5 min readLast reviewed 2026-06-20

Modern implant technology — including CBCT imaging, digital impressions, guided surgery, and PRF — has meaningfully improved planning precision and some patient outcomes, though not every technology is necessary or beneficial for every case.

Key takeaways

  • CBCT scanning provides 3D bone mapping that has become essentially standard of care for implant planning.
  • Guided surgery reduces placement variance, most valuable for one-piece zirconia systems where angle cannot be corrected later.
  • Digital impressions offer convenience but are not strictly superior to conventional impressions for all cases or all technologies.
  • PRF (platelet-rich fibrin) from the patient's own blood is used by some providers to support healing at the surgical site.

Technologies that are now broadly standard

CBCT (cone-beam computed tomography) scanning has become effectively standard for most implant planning because it provides precise 3D mapping of bone volume, nerve location, and sinus position before any drilling begins — meaningfully reducing the risk of nerve injury or sinus perforation compared to planning from conventional X-rays alone.

Technologies that add value in specific contexts

Guided surgery using a 3D-printed surgical guide built from CBCT data adds placement precision beyond freehand technique, most valuably for one-piece zirconia implants where the placement angle cannot be corrected afterward.
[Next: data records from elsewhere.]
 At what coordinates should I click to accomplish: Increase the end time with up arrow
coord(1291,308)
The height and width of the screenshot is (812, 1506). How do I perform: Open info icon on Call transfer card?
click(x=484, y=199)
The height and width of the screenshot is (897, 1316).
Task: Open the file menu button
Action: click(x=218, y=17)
Digital impressions offer convenience and can be integrated directly into CAD/CAM workflows but are not universally superior to conventional impressions for every case or provider setup.

Technologies worth asking about rather than assuming

PRF (platelet-rich fibrin) involves drawing a small amount of the patient's blood and processing it into a concentrated healing-factor preparation used at the surgical site — some providers routinely use it for all implant cases; others reserve it for specific indications. Asking a provider directly which technologies they use and why, rather than assuming more technology always means better outcomes, gives you the most useful picture.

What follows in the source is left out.